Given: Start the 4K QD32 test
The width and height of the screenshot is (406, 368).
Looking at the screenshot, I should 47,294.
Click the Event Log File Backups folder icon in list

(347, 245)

-----

[YOUR GOAL]
Please write out all the data above, exactly as it reads.

[PROBLEM SOLUTION]
Given: Start the 4K QD32 test
The width and height of the screenshot is (406, 368).
Looking at the screenshot, I should 47,294.
Click the Event Log File Backups folder icon in list

(347, 245)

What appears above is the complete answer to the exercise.